He explained the format on which they conduct the evaluation of a speech. “Each speech is evaluated on a sandwich format. The top slice of bread is how the speech met the criteria of the exercise; the bottom slice of bread is the highlights of the speech - what phrases, word pictures, gestures etcetera stood out during the speech. The main part of the sandwich, the “meat”, so to speak, is what the speaker could have done to improve the speech,” Cummings said.
He said that this format exercises its member’s listening and critiquing skills, which is a leadership necessity, including having everything timed, along with deadlines set for speakers to meet. Skills learned at Toastmasters may be vital to people who wish to present themselves in many situations, whether it be an initial job interview, professional development for advancement or simply the confidence and ability to quickly respond in conversation, Cummings added.
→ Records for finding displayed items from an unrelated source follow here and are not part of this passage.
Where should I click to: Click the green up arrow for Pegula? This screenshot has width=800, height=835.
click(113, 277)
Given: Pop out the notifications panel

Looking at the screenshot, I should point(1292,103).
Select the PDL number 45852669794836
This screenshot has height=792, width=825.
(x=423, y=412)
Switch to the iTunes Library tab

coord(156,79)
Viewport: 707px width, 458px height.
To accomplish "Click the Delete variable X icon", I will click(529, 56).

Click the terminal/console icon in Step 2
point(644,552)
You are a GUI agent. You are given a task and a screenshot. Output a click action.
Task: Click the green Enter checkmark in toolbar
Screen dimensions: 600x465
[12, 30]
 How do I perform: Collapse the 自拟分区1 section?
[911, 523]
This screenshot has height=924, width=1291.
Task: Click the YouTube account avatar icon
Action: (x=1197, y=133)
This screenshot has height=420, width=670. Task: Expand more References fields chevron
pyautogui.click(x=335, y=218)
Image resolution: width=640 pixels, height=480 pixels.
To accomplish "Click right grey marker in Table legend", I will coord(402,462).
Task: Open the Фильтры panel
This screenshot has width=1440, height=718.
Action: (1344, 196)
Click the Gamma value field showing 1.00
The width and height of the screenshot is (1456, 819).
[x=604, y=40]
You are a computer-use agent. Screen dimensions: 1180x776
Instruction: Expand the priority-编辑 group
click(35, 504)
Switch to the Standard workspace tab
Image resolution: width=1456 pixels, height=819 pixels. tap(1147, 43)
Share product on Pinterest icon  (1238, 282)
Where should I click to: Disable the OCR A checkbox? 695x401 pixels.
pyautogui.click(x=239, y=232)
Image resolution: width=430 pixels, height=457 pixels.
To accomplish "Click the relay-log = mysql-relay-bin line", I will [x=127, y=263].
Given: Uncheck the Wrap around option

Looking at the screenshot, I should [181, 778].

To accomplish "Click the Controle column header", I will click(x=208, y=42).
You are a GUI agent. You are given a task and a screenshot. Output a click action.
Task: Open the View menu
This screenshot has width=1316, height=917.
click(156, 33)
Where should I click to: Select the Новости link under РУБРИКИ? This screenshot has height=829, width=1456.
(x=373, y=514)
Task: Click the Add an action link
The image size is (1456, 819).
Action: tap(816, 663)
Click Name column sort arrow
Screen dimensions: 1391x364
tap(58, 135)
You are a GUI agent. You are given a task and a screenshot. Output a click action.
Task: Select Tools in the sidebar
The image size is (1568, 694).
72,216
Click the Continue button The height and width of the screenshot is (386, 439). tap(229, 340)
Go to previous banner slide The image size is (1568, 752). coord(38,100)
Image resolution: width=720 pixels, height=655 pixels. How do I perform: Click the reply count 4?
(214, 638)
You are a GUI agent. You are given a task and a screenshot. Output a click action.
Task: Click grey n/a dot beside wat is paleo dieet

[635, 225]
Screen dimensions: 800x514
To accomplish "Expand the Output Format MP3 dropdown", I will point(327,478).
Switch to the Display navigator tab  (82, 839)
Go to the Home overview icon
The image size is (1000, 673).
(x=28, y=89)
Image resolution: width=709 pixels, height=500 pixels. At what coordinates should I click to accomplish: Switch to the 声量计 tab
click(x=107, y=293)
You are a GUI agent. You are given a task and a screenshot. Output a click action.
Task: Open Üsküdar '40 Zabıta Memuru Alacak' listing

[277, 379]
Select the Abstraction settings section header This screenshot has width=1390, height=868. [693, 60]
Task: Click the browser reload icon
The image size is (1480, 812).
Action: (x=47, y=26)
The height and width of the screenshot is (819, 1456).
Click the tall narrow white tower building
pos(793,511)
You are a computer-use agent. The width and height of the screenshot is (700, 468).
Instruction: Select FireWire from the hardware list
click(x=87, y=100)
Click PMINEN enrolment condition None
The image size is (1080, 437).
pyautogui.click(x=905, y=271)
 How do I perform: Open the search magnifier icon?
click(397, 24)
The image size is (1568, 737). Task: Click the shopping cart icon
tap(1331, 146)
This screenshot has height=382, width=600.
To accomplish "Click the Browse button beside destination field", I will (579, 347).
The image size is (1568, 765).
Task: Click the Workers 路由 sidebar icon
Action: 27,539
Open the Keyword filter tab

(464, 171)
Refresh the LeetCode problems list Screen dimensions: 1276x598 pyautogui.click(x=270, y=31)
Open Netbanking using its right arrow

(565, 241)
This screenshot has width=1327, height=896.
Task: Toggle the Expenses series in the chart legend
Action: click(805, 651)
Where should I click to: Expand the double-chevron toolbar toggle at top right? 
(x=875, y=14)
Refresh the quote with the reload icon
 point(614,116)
With the first unofficial meeting held in 1905, Toastmasters began as a series of speaking clubs. According to the Toastmaster’s International website, it was initiated by Ralph C. Smedley, director of education at the YMCA, upon noticing a need for the men in the community to learn how to speak, conduct meetings, plan programs and work on committees, and wanted to help them. The organization was officially established in 1932.
“In the past we have had people attend who were afraid to speak in public, even to the extent of standing up to introduce themselves. Within a relatively short time, the friendly atmosphere of Toastmasters allowed them to overcome their fear and begin to give speeches. Siouxper Speakers is looking forward to welcoming new people this year. We have benefitted people wishing to improve their grasp and use of the English language as well as provided opportunity to those wishing to compete in speech contests on an area, division, district and international level,” concluded Cummings.